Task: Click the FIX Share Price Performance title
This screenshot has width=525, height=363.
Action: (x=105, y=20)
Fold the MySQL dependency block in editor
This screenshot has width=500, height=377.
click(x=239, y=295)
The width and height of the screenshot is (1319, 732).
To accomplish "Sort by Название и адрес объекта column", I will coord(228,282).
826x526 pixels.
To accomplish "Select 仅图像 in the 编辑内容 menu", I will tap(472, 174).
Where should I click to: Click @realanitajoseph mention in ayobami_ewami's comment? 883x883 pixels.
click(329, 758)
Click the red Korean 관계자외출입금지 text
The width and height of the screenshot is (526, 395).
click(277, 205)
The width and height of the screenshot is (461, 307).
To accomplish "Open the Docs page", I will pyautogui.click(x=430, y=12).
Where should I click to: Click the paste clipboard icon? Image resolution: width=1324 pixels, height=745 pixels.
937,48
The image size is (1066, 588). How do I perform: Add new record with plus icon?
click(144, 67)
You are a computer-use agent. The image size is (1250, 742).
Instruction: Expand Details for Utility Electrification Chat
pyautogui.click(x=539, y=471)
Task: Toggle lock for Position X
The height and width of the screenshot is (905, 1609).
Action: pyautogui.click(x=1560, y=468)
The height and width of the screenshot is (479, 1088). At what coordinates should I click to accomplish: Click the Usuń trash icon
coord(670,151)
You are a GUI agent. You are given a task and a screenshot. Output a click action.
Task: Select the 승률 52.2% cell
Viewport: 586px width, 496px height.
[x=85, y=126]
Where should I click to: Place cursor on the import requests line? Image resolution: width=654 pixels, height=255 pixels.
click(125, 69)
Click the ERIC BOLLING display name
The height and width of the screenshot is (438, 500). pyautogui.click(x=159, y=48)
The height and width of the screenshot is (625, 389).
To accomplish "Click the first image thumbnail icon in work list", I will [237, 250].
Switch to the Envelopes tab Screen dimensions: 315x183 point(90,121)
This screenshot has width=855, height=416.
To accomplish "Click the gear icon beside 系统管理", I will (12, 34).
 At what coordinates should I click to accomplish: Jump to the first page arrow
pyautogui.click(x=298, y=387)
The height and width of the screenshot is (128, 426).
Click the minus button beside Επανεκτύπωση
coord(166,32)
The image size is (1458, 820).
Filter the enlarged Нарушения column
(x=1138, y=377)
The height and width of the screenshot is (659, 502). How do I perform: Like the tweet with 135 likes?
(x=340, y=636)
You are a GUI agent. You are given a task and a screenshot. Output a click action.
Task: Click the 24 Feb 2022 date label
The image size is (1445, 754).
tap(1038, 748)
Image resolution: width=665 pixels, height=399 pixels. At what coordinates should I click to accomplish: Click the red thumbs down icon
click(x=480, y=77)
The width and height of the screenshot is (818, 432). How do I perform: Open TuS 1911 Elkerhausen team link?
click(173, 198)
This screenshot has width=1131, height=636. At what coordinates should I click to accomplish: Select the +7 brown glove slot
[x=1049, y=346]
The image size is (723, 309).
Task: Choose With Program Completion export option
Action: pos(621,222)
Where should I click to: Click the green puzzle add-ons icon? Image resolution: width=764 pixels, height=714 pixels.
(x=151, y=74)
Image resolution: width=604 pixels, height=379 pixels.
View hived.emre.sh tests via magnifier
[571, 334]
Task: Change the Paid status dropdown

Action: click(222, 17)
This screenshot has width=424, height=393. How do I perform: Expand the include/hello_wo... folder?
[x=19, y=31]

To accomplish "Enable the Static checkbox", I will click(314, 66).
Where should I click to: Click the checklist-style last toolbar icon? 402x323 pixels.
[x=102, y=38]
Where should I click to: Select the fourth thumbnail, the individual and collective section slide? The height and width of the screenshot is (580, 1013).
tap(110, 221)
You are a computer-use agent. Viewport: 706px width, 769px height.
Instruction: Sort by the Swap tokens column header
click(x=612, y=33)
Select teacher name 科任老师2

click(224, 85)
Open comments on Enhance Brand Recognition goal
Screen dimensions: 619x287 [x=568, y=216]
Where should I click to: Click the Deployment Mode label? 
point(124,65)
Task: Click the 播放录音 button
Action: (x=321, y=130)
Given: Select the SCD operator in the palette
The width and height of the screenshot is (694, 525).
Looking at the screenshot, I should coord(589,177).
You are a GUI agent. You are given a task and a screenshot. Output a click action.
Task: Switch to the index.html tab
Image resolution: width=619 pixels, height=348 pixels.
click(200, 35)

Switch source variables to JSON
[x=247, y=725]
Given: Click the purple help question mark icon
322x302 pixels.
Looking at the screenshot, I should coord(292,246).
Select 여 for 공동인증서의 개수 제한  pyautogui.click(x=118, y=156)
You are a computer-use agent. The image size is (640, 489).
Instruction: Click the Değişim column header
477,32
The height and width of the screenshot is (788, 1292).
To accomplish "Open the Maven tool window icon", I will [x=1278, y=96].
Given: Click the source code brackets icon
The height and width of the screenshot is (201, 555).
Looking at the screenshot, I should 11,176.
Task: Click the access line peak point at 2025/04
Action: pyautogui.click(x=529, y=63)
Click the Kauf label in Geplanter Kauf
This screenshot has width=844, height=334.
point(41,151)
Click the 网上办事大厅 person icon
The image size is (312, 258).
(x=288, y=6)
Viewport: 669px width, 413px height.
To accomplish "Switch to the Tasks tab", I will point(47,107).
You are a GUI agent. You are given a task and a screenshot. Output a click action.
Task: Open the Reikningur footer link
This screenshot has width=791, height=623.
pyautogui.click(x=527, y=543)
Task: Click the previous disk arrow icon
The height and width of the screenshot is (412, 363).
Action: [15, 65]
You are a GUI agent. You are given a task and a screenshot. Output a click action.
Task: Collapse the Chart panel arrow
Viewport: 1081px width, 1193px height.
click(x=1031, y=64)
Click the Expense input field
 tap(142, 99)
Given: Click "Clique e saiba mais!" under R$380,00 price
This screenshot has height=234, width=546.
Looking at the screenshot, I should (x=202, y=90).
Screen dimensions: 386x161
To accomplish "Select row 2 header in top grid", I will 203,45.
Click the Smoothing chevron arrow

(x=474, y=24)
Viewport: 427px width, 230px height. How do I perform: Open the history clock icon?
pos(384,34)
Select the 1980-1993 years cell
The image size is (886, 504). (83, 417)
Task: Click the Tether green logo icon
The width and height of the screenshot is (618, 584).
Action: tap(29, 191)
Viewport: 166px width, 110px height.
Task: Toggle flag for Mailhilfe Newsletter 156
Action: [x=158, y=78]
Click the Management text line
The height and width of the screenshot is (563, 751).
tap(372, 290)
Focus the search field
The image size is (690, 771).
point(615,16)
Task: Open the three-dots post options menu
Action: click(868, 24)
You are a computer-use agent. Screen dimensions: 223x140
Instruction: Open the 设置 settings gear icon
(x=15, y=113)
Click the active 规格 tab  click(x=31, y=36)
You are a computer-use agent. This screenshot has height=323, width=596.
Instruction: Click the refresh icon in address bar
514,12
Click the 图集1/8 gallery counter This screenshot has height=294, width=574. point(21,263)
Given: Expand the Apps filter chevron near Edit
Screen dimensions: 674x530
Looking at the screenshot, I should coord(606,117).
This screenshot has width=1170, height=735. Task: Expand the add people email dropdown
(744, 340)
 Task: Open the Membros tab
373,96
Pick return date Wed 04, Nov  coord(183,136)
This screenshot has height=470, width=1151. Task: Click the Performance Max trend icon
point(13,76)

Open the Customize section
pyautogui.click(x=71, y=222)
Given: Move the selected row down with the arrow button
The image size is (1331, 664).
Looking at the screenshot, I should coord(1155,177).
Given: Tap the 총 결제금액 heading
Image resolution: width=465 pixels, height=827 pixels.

+ + + +

■ **WHAT IS ASKED**
Arrange the lines from the one containing "Given: Move the" through the end of the records, inclusive, as a Markdown table with the columns Row and Content, leaving out any blank lines.

■ **ANSWER IN FULL**
| Row | Content |
|---|---|
| 1 | Given: Move the selected row down with the arrow button |
| 2 | The image size is (1331, 664). |
| 3 | Looking at the screenshot, I should coord(1155,177). |
| 4 | Given: Tap the 총 결제금액 heading |
| 5 | Image resolution: width=465 pixels, height=827 pixels. |